25.11.2024
Weiße Schleife
Karsten trägt heute eine weiße Schleife am Sakko.
das zu bedeuten hat, wollen die Kollegen am Morgen im Büro von ihm wissen.
Es geht um Gewalt gegen Frauen.
Heute, am 25. November, ist der Internationale Tag zur Beseitigung der Gewalt gegen Frauen.

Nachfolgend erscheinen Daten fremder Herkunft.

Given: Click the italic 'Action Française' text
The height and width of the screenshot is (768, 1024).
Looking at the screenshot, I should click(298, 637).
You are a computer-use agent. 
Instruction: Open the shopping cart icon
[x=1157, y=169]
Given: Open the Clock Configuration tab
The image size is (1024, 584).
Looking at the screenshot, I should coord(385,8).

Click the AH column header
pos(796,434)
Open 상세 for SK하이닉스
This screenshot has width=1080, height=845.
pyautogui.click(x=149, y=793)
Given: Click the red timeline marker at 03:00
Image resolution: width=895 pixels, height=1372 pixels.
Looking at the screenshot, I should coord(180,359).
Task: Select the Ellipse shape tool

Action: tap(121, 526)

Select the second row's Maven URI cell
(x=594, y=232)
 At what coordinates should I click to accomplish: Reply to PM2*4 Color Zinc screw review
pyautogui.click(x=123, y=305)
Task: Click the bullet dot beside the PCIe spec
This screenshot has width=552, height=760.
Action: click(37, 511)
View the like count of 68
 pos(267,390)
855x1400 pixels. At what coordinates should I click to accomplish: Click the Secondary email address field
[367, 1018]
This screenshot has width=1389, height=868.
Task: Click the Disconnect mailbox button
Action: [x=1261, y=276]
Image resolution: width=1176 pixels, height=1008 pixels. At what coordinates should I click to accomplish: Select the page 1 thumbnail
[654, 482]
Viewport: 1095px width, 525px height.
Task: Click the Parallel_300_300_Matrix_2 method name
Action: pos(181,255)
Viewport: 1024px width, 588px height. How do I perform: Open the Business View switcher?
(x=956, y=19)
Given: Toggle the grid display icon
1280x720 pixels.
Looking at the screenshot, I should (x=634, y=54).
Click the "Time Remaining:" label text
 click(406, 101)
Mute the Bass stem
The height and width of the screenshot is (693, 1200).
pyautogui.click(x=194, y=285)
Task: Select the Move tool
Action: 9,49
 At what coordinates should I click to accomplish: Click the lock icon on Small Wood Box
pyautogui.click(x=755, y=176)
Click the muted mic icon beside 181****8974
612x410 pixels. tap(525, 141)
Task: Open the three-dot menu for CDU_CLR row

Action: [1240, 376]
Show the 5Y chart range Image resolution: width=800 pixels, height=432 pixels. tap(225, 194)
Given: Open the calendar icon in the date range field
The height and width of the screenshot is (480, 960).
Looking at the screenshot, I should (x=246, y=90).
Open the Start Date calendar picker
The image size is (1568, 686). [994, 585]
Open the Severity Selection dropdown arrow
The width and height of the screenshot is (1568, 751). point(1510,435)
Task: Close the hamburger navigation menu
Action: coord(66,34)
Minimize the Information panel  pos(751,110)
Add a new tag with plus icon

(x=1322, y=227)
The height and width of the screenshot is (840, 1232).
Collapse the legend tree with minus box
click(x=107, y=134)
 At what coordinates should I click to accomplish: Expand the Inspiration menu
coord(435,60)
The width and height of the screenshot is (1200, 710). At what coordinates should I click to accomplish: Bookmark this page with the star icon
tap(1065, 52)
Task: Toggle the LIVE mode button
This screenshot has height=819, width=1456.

Daran erinnert die weiße Schleife.
Sie erinnert daran, dass solche Gewalt auch in unserem Land an der Tagesordnung ist.
Jede dritte Frau in Deutschland ist unmittelbar von sexueller und/oder körperlicher Gewalt betroffen.
25 Prozent der Frauen erleben körperliche und/oder sexuelle Gewalt in ihrer Partnerschaft.
Sogar zweidrittel aller Frauen haben sexuelle Belästigung schon einmal oder mehrfach erlebt.
Die Gewalt gegen Frauen ist konkret, und sie ist alarmierend.
Die weiße Schleife versucht, das Thema bewusst zu machen.
Es braucht Hilfe, und es braucht Strukturen.
Noch immer gibt es viel zu wenige Plätze in Frauenhäusern.
Noch immer gibt es bürokratische Hürden,
scheitern Aufnahmen daran, dass betroffene Frauen etwa in einem Landkreis nicht gemeldet sind.
Hier braucht es klare Kante und offene Augen für das Thema.
Karsten ist mutig.
Er stellt sich seiner Vergangenheit.
Es ist kaum zehn Jahre her, da hat er selbst zugeschlagen.
Seine Freundin hat ihn angezeigt.
Heute weiß er,
dass die Gewalt Ausdruck seiner eigenen Hilflosigkeit und Überforderung war.
In einer Therapie hat er seitdem an sich gearbeitet.
Er setzt sich ein, mit einer klaren Botschaft:
Das Thema Gewalt gegen Frauen ist mitten unter uns.
Es hilft nichts, die Augen davor zu verschließen.
Heute trägt Karsten die weiße Schleife am Sakko und spricht in Selbsthilfegruppen über seine Fehler und Erfahrungen.
Es gibt noch viel zu tun.
Es beginnt mit dem Hinsehen und der Einsicht:
Wir haben da ein Problem!
Findet Pfarrer Ramón Seliger, Diakonie, Weimar.